During the early European trading hours on Thursday, the EUR/JPY cross has exhibited a subdued tone above the 165.00 mark. This downtick is attributed to growing anticipation surrounding potential rate adjustments by the Bank of Japan (BoJ) and concerns regarding FX intervention from Japanese authorities. Traders are eagerly awaiting the release of preliminary German and Eurozone HCOB Purchasing Managers Index (PMI) data for March, which is expected to provide fresh momentum for the market. At present, EUR/JPY is trading at 165.15, marking a marginal 0.03% decline for the day.
The recent decision by the Bank of Japan (BoJ) to hike interest rates for the first time in 17 years has sparked speculation among investors regarding the possibility of further rate increases throughout the year. Reports from the Nikkei newspaper suggest that the early rate hike could pave the way for additional adjustments before the year’s end, bolstering the Japanese Yen (JPY) against the Euro (EUR).
Moreover, verbal interventions from Japanese authorities are poised to strengthen the JPY while potentially limiting the upside potential of EUR/JPY in the short term. Japanese Finance Minister Shunichi Suzuki emphasized the monitoring of foreign exchange movements with a heightened sense of urgency, underlining the importance of maintaining currency stability.
On the European front, European Central Bank (ECB) President Christine Lagarde hinted at the possibility of interest rate cuts during the June meeting. Lagarde emphasized that data available by June would offer valuable insights into inflation trends and labor market conditions.

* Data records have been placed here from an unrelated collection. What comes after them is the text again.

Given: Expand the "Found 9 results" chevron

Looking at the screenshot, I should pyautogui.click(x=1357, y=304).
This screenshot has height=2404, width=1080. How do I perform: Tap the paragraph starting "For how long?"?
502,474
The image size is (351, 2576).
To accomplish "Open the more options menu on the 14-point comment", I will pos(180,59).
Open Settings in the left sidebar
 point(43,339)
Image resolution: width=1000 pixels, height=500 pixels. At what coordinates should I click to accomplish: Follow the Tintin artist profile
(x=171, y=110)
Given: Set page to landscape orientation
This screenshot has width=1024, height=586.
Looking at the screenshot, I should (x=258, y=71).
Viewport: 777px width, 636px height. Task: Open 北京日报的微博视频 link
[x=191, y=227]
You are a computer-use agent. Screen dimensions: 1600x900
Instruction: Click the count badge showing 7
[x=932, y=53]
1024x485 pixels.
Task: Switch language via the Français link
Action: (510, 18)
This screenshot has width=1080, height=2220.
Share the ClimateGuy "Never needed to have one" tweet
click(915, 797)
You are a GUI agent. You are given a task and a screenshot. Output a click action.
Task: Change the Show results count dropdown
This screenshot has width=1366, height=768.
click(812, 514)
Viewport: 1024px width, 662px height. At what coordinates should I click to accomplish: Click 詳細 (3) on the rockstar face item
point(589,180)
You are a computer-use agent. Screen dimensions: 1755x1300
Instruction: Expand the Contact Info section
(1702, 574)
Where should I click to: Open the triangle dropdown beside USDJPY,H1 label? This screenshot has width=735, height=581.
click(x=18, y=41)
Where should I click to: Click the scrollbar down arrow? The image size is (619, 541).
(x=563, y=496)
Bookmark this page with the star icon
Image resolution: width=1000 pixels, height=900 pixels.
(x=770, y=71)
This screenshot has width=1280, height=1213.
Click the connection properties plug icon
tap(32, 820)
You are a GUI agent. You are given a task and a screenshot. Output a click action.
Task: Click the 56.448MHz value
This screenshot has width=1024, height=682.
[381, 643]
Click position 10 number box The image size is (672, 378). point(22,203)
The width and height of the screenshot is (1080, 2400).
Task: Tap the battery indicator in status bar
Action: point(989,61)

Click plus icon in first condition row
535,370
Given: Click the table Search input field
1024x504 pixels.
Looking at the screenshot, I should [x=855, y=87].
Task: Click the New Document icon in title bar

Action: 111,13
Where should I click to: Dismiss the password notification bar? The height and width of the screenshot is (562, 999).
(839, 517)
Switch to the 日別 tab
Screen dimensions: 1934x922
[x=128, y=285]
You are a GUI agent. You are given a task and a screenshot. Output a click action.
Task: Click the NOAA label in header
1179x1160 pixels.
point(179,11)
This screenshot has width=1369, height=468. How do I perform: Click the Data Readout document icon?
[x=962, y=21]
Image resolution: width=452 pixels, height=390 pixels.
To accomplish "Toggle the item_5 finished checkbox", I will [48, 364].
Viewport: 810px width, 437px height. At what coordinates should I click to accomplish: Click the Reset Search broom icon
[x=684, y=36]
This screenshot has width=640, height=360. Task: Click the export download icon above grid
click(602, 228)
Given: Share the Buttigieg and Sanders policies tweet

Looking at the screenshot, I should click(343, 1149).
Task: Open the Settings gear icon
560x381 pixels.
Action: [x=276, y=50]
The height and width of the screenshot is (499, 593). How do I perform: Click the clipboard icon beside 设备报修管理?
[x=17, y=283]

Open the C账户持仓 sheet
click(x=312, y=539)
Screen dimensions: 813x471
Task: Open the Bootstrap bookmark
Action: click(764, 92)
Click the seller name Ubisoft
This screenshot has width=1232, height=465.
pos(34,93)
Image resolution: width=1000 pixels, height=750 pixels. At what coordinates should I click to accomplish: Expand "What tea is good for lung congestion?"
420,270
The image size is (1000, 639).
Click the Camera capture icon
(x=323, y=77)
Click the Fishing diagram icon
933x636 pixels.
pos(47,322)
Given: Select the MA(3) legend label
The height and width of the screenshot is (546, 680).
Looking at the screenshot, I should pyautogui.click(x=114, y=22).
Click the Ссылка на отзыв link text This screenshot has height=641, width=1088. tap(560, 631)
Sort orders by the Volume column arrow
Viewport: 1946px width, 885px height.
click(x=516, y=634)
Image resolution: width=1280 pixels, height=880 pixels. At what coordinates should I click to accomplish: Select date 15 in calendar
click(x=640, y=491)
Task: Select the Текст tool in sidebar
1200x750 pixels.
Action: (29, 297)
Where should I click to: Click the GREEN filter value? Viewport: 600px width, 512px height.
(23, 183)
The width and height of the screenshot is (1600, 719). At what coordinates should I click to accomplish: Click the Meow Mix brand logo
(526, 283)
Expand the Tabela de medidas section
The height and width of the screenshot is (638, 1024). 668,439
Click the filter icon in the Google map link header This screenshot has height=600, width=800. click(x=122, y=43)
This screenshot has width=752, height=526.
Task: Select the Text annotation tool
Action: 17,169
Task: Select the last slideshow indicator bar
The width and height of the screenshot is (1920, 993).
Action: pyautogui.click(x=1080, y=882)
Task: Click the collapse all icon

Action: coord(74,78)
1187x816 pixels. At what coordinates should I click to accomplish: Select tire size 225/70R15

Market analysts, as reported by Reuters, anticipate three rate cuts by the ECB by December, with the potential for a fourth adjustment.
In the upcoming sessions, market participants will closely monitor the release of the HCOB Purchasing Managers Index (PMI) data from Germany and the Eurozone, followed by the German Buba Monthly Report. Additionally, attention will be focused on Friday’s release of the Japanese National Consumer Price Index (CPI) for February, particularly the Core CPI inflation excluding Fresh Food, which is expected to show a rise from January’s figure of 2.0% to 2.8%. Traders are poised to capitalize on trading opportunities surrounding the EUR/JPY cross amid these key events.